▶ Description of the task
All that is needed is the line containing "Impressum (72, 2076)" together with each line after it, transcribed exactly to the end of the records.

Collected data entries
=== Section Start ===
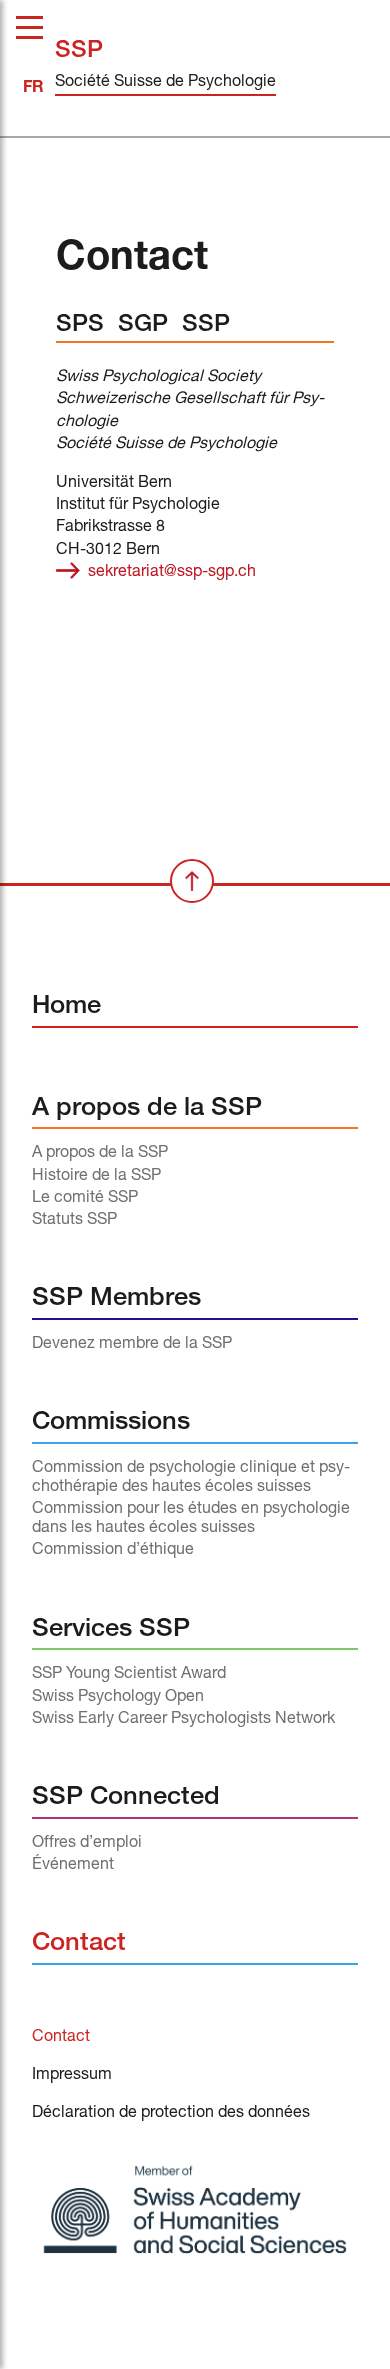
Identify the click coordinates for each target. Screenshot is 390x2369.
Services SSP (111, 1630)
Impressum (72, 2076)
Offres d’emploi (87, 1844)
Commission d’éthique (113, 1551)
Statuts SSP (74, 1221)
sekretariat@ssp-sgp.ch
=== Section End ===
▶ Answer section
Impressum (72, 2076)
Offres d’emploi (87, 1844)
Commission d’éthique (113, 1551)
Statuts SSP (74, 1221)
sekretariat@ssp-sgp.ch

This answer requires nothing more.